Logging into Boost and configuring your first Integration

  1. Go to app.boostsecurity.net, you will be redirected to Boost's login page.

  2. Enter your organization's name alias (ex. sudocorp) as provided by your Boost's account administrator.

  3. If the organization name is correctly recognized, you will be prompted to select your authentication method (ex. Google or GitHub).

  4. Once logged in, you will be redirected again to the Boost dashboard at app.boostsecurity.net.

  5. In the left-hand side navigation menu, select Integrations.

  6. In the Available tab of the Integrations page, click Install button to the right of GitHub.

  7. You will be redirected to GitHub, where you will need to be logged in as an GitHub Organization Owner in order to complete installing the integration.

  8. GitHub will prompt you to install the BoostSecurity.io GitHub App. You must select an organization and then select either All repositories or Only select repositories. You will need accept the permissions request by clicking Install & Authorize.

  9. You will then be redirected back to the Integrations page and should be able to confirm that the GitHub organization is now bound to your Boost account.

  10. At this point, you can configure the following data feeds into the platform:

    • Toggle the Dependabot switch to enable a periodic synchronization of vulnerable dependencies detected by Dependabot (Ensure that Dependabot is enabled in Github for the repositories you want to be scanned).
    • Toggle the CI-CD switch to enable a periodic security posture evaluation of your GitHub Organization and Repositories.
    • Configure your CI system to use the BoostSecurity Scanner to push findings related to your source code.

Exploring the Findings page

Once Boost starts to receive data feeds, you can explore the results in the Findings page.

You can filter and drill-down through the findings using the drop-down menus and toggle switches at the top of the page.

This allows you to focus on findings from one or more project(s) (i.e.
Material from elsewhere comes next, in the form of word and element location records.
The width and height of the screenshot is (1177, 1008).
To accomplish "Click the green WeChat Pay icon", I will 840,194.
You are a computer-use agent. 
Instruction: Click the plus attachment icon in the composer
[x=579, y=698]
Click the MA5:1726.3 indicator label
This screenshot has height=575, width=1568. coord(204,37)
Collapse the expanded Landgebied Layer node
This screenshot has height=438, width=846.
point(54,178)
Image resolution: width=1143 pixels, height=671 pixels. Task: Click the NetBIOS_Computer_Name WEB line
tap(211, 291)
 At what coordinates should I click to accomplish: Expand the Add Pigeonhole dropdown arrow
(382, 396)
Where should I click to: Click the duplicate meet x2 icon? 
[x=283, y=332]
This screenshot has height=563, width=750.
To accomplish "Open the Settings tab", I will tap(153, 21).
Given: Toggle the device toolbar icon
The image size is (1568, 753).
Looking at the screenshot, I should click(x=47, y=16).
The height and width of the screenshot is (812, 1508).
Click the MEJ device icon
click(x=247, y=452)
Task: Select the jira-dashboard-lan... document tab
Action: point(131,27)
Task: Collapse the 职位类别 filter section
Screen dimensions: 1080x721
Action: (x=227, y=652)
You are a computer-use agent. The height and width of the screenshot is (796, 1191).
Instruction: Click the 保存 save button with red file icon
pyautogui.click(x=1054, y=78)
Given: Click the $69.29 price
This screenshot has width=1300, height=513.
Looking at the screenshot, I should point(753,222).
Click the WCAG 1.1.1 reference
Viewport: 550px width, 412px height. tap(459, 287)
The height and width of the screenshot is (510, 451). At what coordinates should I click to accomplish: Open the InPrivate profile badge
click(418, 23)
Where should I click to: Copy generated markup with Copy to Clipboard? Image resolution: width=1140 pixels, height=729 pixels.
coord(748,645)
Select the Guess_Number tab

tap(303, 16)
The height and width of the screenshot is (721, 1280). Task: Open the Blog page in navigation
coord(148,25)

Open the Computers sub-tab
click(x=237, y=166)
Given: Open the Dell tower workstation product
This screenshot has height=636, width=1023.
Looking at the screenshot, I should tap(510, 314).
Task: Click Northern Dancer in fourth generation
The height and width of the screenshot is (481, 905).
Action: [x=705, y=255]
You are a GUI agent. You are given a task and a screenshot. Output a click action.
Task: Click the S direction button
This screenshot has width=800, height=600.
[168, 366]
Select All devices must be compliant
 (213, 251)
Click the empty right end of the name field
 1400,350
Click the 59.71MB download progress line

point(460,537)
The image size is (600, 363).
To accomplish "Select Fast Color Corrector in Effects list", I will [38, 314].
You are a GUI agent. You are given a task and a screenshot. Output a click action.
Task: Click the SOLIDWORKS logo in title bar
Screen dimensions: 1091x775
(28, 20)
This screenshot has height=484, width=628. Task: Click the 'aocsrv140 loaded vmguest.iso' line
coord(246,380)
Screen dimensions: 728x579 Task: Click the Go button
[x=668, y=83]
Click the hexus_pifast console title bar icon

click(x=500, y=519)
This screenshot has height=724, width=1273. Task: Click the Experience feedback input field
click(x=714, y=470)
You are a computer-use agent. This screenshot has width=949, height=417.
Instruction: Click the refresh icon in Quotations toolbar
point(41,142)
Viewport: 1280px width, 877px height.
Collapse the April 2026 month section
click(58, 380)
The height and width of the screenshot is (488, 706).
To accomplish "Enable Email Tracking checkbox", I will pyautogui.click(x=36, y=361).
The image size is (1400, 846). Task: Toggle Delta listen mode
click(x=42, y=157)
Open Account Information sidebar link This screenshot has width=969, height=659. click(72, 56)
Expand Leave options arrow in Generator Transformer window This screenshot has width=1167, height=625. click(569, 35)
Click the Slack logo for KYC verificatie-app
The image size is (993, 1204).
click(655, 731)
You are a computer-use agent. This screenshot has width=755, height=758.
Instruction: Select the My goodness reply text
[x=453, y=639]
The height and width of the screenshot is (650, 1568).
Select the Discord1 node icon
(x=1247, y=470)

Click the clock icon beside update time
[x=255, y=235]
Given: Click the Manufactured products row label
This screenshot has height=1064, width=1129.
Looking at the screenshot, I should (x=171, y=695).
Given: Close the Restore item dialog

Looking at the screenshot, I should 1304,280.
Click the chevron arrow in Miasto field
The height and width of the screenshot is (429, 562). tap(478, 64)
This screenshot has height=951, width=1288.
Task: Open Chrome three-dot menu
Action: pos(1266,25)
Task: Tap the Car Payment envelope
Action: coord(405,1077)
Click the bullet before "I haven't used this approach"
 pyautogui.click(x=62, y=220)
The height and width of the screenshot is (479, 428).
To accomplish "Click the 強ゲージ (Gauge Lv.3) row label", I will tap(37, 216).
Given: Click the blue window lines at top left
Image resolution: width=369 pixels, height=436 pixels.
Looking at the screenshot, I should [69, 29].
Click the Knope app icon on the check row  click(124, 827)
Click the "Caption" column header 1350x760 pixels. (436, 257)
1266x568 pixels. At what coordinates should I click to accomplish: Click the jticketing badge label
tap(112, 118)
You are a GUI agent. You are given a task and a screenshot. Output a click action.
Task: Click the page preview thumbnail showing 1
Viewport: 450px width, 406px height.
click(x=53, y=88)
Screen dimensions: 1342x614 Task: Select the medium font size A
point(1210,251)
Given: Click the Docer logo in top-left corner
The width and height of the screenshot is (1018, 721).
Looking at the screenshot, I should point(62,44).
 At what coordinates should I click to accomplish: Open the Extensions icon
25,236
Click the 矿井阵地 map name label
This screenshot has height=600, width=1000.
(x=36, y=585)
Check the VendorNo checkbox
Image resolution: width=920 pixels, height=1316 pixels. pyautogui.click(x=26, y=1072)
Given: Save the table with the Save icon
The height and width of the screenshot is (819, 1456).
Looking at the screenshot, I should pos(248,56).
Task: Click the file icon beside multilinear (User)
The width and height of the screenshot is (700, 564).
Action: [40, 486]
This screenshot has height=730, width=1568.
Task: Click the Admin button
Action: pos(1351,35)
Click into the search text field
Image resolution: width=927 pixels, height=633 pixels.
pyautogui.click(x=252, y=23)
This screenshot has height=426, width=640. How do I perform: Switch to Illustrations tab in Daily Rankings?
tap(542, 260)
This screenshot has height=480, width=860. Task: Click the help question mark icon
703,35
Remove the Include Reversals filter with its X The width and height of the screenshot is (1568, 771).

GitHub repositories) or that were triggered by a specific scanner rule.

For each finding in this page, you can see the rule that detected the finding, the file path and source code lines where it was found as well as a description and link to the documentation giving more explanation about why this is an issue and how to address it.

Policies and Violations

By default, Boost scans will produce findings in a non-blocking, non-invasive way for developers. Findings are displayed in Boost's dashboard so that security teams can explore issues.

A Boost policy allows your security team to define what types of findings are important to them. On the Policy page you can configure what should cause a finding to be a violation. Violations are tracked separately in Boost so you can easily see where repositories are in violation with your policy.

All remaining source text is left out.